There is a dearth of research validating the observation of this age-specific food allergy phenotype.
A reasonable body of research exists that identifies the myriad clinical presentations that milk allergy can take, from colitis to sinusitis, migraine headache and eczema. Research on the evolving age-specific phenotypic expression of milk allergy, however, is far more limited.
In 2014 at the American Headache Society’s 56th annual meeting, Dr. Amy Gefland presented her research identifying infant colic as an early form of migraine. When I saw the news, I was quite excited that science was starting to connect the dots that we observe in clinical practice. I immediately scoured the report for any mention of an association with milk allergy. I was thrilled to see that she did indeed find that milk allergy-induced colic could also be associated with later migraine.
My suspicion was that we’d see a corresponding change in food specific antigen/antibody formation track with the phenotypic change (the transition from colic to migraine). So, milk/IgE antigen/antibody complexes would abound in the younger milk allergy presentation; but as the individual ages and migraines begin, milk/IgG4 complexes would be seen in the place of IgE complexes.
The IgE to IgG4 immunoglobulin class shift is well understood in the process of developing tolerance. For instance: when allergy shots are used to treat hay fever, a corresponding drop in IgE and rise in IgG4 can be observed, as symptoms of hay fever abate.
I strongly suspect, however, that while the formation of food/IgG4 complexes (as opposed to environmental antigen/IgE complexes) means an end to the acute IgE allergic response, the accumulation of these complexes over the long term can lead to problems.
In the case of milk allergy, the sheer quantity of dairy we consume (about 1.5 cups daily in the US) dwarfs the trace amounts of inhalant allergens we’re exposed to. It’s possible — as has been proposed — that these food/antibody complexes can be deposited in tissue and generate immune-reactivity.

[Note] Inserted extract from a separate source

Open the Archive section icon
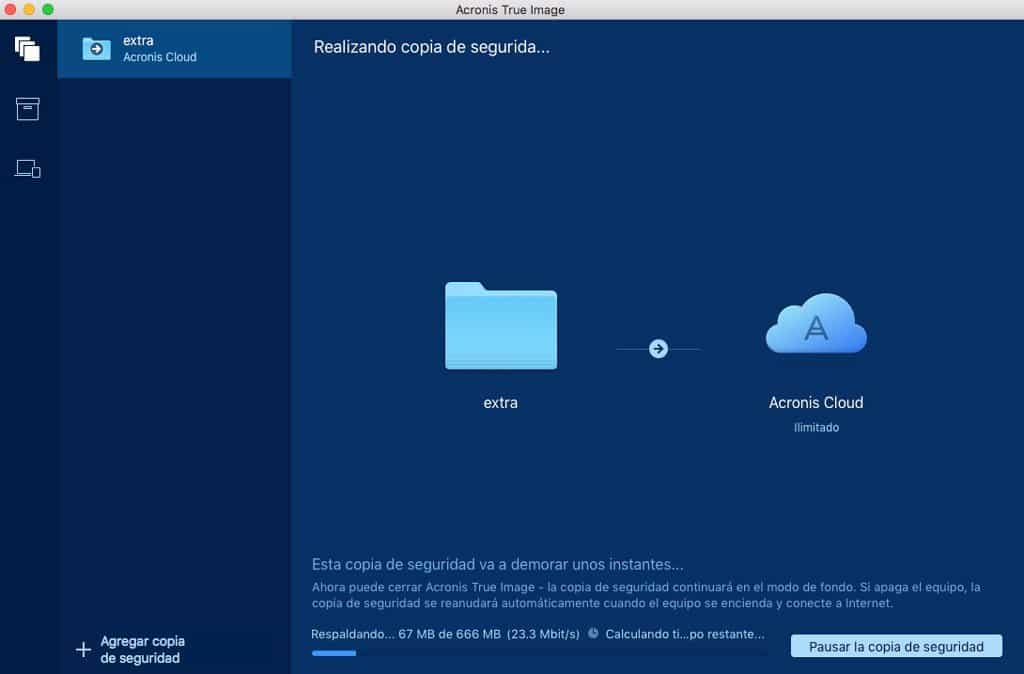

Most recently, food/IgG4 complexes have been observed in high quantity in biopsy specimen and serum of adults with eosinophilic esophagitis (EoE). These complexes, rather than IgE, are thought to be central in the pathogenesis of EoE. In fact, when the researchers blocked IgE formation using omalizumab, there was no noted improvement in EoE symptoms, nor in eosinophil deposition in the esophagus as compared with placebo.
We are getting closer to fleshing out the complexity surrounding the age-related allergic phenotype. While I have seen eczema, migraine, colitis and sinusitis directly connected to food/IgG4 serum levels, (and clinical improvement with elimination of offending foods), piecing together the full allergy story from childhood IgE food allergy to adult IgG4 food sensitivity remains to be fully elucidated.
IgE and IgG4 results in an 8 year old with severe atopic dermatitis covering about 80% of his body. The first panel shows serum IgE foods and the second panel is serum IgG4 foods. After removal of the top offenders, his atopic dermatitis cleared completely. He was able to introduce all foods except dairy, which always caused a flare in eczema. His IgG4 to dairy remained high long after IgE levels normalized.
IgG4 food antibodies identified in the serum of a 60 year old woman with migraine headaches. Removal of these foods (especially egg) resulted in a significant reduction in migraine frequency and intensity.
IgG4 food antibodies in the serum of a 66 year old female with seronegative inflammatory arthritis and psoriasis. Removal of these foods resulted in a resolution of psoriasis and improvement in arthritis.